When evaluating your inclusive research options, you’ll also want to consider and highlight important factors such as time, budget, target populations, and internal resources.
4. Create an implementation plan
Crafting a clear implementation plan will be crucial in getting stakeholder approval for inclusive research. Your plan should include:
- The goal of the research
What is the question this research would like to answer? It’s okay if this isn’t entirely clear from the beginning and the initial research is more exploratory in nature.
- An outline of how the research will be conducted based on your presented options
This is your chance to flesh out how each of the inclusive research options you are presenting will contribute to a fully formed study. Our recent article on the Experience Gap provides a great outline on how to conduct this critical research.
- Resources necessary to successfully execute
Consider if your team should work with an outside consultancy experienced in inclusive research to guide you on this journey. If you decide to moderate in-house, would additional support or unconscious bias training help your researcher navigate the sessions with care?
- Stakeholder involvement
Outline who should take part in the research process and what their level of involvement will entail.
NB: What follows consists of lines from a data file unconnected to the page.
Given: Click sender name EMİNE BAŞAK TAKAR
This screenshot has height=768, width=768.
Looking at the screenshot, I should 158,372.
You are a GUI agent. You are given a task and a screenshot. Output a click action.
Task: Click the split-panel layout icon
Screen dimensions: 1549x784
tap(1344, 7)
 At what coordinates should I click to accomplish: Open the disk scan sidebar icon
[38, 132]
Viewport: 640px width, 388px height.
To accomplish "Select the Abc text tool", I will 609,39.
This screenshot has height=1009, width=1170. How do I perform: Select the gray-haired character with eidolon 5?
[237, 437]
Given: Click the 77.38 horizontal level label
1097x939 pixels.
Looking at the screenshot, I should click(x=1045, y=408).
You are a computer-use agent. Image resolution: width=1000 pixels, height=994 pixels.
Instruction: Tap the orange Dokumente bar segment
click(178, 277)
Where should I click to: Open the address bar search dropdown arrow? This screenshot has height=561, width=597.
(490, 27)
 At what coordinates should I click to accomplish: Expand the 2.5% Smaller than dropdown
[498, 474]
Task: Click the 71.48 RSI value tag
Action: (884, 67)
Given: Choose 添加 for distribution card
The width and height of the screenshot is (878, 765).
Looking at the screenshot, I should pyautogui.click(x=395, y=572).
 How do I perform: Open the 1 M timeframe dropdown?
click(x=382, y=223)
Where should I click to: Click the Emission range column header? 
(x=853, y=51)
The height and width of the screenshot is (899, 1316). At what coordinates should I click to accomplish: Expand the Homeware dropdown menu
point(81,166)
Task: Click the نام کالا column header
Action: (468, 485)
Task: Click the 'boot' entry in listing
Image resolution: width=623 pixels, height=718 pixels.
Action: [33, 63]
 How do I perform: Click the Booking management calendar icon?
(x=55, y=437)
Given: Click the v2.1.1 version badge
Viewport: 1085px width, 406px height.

Expectations should be set around timelines and deliverables that all team members can adhere to.
Navigate Resistance and Fragility
As you are creating a business case for inclusive research you may encounter resistance in the form of stakeholders questioning if this research is even necessary since their product was “created for all”. You are likely encountering “white fragility,” a term coined by Robin D’Angelo in the book by the same name. The phrase refers to the defensiveness people, usually white, feel when someone asks them to consider race and inequality.
Resistance, while uncomfortable, can be expected in this situation. The best way to approach this resistance is to lean into it with inquiry. Ask the following questions:
- What part of the inclusive research process is concerning to your team?
- How will your product improve if your research is more expansive and diverse?
- What could you potentially be overlooking if your research does not center underrepresented voices?
Encouraging your stakeholders to have a dialogue will help all of you uncover potential roadblocks and create a collective path forward.
While it may be possible to navigate resistance with inquiry, the fragility that arises from discussing the topics of equity, race, class, and gender may be harder to work through. The “white fragility" aspect refers to a broad range of responses—from confusion or complete dismissal—by white people in reaction to discussions on racism.
Embarking on inclusive research will bring sensitive topics to the forefront and there may be times when it’s harder for your team to acknowledge the default and respond with empathy. In these moments it may be helpful to lean on your internal DEI staff to work through instances of defensiveness or denial that feel pervasive. These discussions will take a group effort and accountability to execute inclusive research so you’ll want to ensure there is foundational understanding and buy-in from all team members.
Bringing Inclusive UX Research to Life
By following these steps, you’ll be able to craft a compelling business case for your stakeholders. You’ll want to arm yourself with the data necessary to answer the inevitable questions that will arise when choosing to prioritize marginalized voices.
On your journey to inclusive research, remember the value of embracing differences. Simply put, inclusive research is about inviting people who are different to have a seat at the table. Your ultimate goal is to ensure that what is being served is equitable for all.